George Dean IV | writer, composer

From practically the day he was born, George Dean has made a habit of defying expectations. Who would guess that a UCLA grad who majored in Computer Science would pursue a career in film scoring? Or that a composer/software engineer with a well-documented distaste for literature classes would decide to also write screenplays?

Given Dean's long-time friendship with director Doug Conant - some sources indicate that they've known each other since shortly after the dawn of time - and the fact that film scores were his favorite musical genre even before that fateful meeting, his foray into composing for film seems almost inevitable. His introduction to the medium began with the themes from his favorite 80's blockbusters, penned by such greats as John Williams, Alan Silvestri, Jerry Goldsmith and James Horner. His sources of inspiration have been expanding ever since, including current industry leaders like James Newton Howard and Thomas Newman, as well as classical orchestral composers like Debussy, Dvorák, Beethoven, Tchaikovsky, Holst, and Shostakovitch. Now, the latest music technology enables him to produce surprisingly organic and authentic orchestrated scores on a shoestring budget - or make printed instrumental parts and conductor's scores worthy of a professional studio orchestra.
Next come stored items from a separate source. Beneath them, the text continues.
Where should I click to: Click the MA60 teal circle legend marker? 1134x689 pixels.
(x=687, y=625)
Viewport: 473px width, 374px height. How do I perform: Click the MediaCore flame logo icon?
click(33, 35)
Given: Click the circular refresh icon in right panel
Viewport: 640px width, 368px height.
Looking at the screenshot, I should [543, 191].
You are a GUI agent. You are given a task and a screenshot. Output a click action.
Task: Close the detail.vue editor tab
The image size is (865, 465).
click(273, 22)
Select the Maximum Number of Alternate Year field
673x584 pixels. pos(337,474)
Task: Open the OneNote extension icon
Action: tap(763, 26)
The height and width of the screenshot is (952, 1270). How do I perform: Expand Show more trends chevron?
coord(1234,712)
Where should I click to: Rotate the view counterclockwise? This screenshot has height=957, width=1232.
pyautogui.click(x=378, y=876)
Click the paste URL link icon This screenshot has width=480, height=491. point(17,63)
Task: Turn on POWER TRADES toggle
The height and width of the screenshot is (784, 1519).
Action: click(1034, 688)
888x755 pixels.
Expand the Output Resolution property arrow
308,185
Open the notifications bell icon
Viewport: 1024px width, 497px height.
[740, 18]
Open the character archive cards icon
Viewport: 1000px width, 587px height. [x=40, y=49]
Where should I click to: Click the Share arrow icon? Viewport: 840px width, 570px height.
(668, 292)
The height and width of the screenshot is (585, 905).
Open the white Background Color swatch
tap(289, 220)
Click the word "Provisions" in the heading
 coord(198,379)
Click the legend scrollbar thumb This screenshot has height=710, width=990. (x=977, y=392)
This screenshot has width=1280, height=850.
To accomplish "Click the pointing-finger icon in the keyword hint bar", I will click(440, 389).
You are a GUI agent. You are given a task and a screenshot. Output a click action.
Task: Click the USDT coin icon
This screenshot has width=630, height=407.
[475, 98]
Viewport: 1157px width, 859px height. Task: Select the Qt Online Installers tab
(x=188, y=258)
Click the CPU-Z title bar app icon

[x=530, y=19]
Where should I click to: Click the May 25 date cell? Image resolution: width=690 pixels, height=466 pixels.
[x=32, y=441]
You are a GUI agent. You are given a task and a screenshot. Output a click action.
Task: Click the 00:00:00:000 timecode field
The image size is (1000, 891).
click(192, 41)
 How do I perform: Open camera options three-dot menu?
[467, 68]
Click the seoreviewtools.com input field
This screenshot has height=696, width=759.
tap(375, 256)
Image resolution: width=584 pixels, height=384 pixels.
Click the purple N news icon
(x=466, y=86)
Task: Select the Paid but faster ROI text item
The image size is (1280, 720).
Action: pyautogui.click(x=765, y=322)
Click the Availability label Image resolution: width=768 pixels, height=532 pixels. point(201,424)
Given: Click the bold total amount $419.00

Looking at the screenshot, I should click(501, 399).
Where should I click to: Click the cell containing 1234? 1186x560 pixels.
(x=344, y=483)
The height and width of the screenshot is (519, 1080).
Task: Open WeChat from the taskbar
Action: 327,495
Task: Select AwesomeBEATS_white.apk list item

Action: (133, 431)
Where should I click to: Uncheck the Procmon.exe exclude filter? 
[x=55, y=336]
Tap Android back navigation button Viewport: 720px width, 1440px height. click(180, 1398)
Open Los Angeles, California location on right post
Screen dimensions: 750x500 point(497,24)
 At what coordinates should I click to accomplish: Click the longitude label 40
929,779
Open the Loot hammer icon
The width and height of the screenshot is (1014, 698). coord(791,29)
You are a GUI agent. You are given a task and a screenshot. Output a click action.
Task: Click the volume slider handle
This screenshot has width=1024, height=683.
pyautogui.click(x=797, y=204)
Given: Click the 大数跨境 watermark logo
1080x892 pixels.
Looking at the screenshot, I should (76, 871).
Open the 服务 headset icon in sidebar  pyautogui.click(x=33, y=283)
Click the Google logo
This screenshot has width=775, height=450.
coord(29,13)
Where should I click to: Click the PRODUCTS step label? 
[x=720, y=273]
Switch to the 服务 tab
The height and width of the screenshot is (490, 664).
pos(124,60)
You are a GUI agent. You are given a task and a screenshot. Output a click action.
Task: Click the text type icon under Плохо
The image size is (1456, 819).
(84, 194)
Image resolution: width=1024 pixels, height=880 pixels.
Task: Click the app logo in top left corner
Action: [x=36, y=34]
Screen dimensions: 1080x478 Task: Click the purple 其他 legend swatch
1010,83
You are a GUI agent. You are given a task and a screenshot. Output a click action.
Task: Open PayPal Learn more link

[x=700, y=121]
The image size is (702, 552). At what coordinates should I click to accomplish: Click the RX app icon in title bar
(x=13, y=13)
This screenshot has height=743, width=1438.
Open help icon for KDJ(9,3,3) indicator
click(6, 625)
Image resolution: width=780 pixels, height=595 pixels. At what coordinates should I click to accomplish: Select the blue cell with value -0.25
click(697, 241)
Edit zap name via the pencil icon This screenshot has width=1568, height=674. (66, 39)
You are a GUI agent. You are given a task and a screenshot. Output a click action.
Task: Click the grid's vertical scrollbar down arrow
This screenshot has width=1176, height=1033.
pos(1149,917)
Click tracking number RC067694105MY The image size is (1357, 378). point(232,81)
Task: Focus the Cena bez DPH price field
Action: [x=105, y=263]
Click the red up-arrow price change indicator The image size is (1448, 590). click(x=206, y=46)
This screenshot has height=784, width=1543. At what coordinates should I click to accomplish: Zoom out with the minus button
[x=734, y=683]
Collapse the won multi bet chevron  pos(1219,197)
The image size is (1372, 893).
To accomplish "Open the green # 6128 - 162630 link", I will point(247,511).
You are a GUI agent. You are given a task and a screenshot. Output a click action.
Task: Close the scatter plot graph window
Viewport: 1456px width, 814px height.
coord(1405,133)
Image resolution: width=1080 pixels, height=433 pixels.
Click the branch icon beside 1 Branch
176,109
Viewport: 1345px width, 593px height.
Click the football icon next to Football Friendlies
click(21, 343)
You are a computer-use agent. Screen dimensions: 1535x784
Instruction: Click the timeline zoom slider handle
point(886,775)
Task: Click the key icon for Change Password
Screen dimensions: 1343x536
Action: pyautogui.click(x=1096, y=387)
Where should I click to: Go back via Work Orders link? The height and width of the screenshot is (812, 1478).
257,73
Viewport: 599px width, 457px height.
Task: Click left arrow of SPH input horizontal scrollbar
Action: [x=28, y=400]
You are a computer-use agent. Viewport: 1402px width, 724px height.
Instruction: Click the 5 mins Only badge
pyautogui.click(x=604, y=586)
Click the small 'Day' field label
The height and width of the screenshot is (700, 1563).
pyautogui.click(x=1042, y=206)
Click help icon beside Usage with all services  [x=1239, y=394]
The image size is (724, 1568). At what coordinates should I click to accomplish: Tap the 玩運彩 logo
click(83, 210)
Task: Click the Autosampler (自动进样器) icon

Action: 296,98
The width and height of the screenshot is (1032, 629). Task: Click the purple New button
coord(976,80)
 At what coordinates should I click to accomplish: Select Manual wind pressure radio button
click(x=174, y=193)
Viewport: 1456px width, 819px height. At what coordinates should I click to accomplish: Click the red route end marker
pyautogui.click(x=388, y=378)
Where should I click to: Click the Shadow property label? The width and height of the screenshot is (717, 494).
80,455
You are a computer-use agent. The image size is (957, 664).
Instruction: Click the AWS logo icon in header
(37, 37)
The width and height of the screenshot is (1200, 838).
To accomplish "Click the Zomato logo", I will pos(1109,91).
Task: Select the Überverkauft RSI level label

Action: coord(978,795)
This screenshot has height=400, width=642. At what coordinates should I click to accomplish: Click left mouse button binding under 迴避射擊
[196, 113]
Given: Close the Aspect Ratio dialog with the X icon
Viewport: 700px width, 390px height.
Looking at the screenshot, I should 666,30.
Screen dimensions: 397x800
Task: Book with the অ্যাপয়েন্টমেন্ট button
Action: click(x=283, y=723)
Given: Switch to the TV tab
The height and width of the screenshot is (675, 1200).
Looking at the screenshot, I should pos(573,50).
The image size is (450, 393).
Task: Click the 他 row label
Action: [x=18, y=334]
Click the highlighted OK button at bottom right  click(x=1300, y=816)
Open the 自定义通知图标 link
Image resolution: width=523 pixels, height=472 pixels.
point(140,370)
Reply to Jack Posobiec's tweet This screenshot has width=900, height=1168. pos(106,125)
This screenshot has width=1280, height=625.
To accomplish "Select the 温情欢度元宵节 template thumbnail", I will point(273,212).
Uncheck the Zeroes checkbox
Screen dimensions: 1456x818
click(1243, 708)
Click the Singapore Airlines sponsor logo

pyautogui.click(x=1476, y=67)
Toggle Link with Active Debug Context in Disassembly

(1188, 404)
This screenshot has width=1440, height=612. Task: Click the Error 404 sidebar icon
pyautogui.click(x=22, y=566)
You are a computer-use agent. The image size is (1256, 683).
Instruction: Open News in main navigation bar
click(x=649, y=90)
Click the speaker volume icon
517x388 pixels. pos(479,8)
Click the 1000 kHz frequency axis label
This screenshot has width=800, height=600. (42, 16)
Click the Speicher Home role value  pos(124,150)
Considering his enduring passion for popular film and dramatic television, and his aforementioned friendship with fellow writer Doug Conant, Dean's venture into the realm of screenwriting is no great mystery either. His philosophy in screenwriting, as in film scoring, is simple: Story is King. Paying careful attention to story structure, pacing, character motivations, and the internal logic of the film's fictional world, his mission is to eliminate any obstacle, in music or script, that would distract the audience from the story - so that the final result is a relentlessly involving and engaging experience.